The Pakistani political-military elite supports the overall objective of defeating Taliban radicalism and countering extremism; yet the population is not really concerned with this goal being more worried by the daily business of living under increasingly gruelling conditions. Pakistani public sentiment is seen to largely support the Taliban perceived as fighting a war of liberation against a foreign ‘aggressor’.

As long as the US remains in Afghanistan, it will feed that perception. Therefore, improved US metrics in Afghanistan don’t really add up to much. The situation in some ways resembles the Tet Offensive in Vietnam. The US won but ultimately lost the Vietnam War.

Military logic says that if you kill enough of the enemy you can dictate the terms. Yet this is not how it works in Afghanistan or Pakistan. The counterintuitive war on terror creates the following logic. Pakistan is a huge country with a population of 180 million and a military strength of around 500,000.

Large tracts of the country that provide the soldiery for the military are also regions that have over the last 20 years become the hotbed of radicalism and contributed fighters who have battled the US troops in Afghanistan and fought against the Pakistan Army in Fata and Swat. At one time, these forces were used by Pakistan against the Indian forces in Kashmir.

These warriors have now grown numerously over the last three decades and fought first against the Soviet Union and later India. They are now convinced that they are fighting a defensive jihad against the Pakistani and US forces for the freedom of Afghanistan, a Muslim land.

The dangerous consequence is that since 9/11 the contagion of jihad has entered the military at the junior commissioned level, a class whose scions are represented at the highest level in the military thus creating profound doubts and misgivings in this class for launching new operations that the US is demanding so vociferously. They are seen as threatening the unity of the armed forces. Operationally, sympathy for the Taliban cause creates the danger of leakage of battle secrecy.

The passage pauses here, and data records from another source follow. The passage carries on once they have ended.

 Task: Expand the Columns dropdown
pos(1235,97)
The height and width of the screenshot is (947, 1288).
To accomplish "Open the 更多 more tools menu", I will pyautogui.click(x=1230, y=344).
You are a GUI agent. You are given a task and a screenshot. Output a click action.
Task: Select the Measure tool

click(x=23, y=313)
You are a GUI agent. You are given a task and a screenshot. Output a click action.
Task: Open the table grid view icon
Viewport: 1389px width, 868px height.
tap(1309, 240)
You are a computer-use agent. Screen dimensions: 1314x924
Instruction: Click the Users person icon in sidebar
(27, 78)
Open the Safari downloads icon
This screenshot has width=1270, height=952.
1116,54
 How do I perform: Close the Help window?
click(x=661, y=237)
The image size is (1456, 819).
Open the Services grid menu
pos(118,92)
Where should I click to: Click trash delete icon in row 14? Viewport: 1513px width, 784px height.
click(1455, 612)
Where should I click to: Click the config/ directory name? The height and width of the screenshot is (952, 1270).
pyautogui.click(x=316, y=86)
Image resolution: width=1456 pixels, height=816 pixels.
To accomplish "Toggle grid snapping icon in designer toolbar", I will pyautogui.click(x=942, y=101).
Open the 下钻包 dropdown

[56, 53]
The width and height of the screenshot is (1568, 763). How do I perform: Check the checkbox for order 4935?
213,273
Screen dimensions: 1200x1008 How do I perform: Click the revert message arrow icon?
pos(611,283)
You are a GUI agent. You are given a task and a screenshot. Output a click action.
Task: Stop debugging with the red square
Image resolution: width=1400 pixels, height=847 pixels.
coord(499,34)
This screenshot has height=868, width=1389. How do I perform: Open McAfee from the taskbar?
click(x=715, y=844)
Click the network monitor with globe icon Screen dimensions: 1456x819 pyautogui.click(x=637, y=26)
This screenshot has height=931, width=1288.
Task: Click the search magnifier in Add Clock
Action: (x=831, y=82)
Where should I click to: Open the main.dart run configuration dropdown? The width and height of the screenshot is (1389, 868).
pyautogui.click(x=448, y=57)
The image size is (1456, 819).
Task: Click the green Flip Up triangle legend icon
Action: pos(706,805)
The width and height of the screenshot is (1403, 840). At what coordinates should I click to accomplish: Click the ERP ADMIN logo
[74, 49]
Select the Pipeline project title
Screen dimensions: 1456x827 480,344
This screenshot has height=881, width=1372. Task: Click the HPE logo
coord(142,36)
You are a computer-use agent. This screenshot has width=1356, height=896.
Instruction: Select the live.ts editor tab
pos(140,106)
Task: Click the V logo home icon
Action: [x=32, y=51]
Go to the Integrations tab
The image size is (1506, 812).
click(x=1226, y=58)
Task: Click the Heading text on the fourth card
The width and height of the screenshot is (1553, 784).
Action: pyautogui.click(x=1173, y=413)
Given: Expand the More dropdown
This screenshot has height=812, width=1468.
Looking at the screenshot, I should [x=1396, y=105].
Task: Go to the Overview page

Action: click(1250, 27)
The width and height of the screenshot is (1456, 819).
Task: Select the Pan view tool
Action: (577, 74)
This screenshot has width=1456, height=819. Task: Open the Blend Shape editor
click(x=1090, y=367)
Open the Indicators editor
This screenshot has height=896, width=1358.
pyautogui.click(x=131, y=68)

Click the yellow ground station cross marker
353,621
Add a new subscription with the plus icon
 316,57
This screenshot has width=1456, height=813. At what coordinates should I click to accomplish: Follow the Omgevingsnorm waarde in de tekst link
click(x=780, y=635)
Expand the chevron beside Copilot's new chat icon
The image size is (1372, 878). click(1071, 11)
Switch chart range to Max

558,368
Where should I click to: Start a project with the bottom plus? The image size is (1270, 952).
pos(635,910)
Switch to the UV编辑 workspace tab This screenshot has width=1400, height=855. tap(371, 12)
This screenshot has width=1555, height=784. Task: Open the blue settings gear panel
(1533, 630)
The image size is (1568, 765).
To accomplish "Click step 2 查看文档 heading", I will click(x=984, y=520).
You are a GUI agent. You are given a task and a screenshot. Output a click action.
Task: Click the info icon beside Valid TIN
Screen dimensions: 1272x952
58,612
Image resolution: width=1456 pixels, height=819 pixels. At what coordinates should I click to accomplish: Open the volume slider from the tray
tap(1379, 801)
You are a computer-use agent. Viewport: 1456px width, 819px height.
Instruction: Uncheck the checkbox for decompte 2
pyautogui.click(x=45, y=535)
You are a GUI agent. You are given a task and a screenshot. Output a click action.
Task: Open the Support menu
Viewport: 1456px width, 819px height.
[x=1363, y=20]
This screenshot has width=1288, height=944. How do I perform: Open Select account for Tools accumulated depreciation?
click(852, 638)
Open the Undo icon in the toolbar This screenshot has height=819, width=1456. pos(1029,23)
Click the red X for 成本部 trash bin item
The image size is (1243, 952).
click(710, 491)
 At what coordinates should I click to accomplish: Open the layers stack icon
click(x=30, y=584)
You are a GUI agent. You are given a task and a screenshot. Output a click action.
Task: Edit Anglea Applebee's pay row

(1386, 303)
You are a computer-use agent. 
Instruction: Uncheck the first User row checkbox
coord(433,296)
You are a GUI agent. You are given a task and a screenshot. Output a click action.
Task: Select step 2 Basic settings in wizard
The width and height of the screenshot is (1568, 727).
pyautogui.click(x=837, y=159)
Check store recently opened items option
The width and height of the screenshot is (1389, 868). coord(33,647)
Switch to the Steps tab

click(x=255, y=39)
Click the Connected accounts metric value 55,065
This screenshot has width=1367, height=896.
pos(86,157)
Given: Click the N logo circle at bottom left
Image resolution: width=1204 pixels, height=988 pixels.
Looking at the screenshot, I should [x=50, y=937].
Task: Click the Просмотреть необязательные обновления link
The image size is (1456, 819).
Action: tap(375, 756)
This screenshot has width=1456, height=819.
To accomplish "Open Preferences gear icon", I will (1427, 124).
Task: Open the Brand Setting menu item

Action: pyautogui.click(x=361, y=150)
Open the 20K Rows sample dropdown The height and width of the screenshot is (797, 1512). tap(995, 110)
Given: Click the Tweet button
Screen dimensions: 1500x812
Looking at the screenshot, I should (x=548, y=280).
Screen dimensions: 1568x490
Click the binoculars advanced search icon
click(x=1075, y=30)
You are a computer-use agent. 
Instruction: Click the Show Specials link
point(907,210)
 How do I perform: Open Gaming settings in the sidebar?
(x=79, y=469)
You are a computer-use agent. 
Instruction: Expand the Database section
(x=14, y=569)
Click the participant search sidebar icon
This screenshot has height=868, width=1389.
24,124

Secondly, as transpired in the 2009 attack on GHQ and the complicity of some ranks in the Mehran naval base attack last month, there is a real threat of possible fragmentation of the fighting forces. It is these considerations that compel the Pakistan military to avoid new operations. It is this fear that prevents the military from moving against the Haqqani network in North Waziristan. The US too faces a dilemma. Should it under these considerations exert pressure on Pakistani decision-makers to launch new operations in North Waziristan or elsewhere? Perhaps the US needs to step back and think. Its unilateral actions in Pakistan may open a can of worms that would be difficult to shut once opened. Pakistanis don’t only live within the country. There is huge diaspora overseas in many countries of the West and the US. They could become a threat.

If the destabilisation of Pakistan is a much more serious danger than the challenge in Afghanistan then does it not call for prudence in handling the situation in Pakistan? Should this not also result in a new strategy for Afghanistan and Pakistan?

Given the threats facing it, Pakistan must seriously undertake de-radicalisation and reintegration of an angry population.

However, a necessary condition for this to happen is leadership.

This analysis suggests that the US needs to phase out of Afghanistan as early as possible. If the fighting continues then Pakistan will become more brittle and the ability of its military on which the US depends heavily will be compromised. This must not happen.

The writer is chairman of the Regional Institute of Policy Research in Peshawar.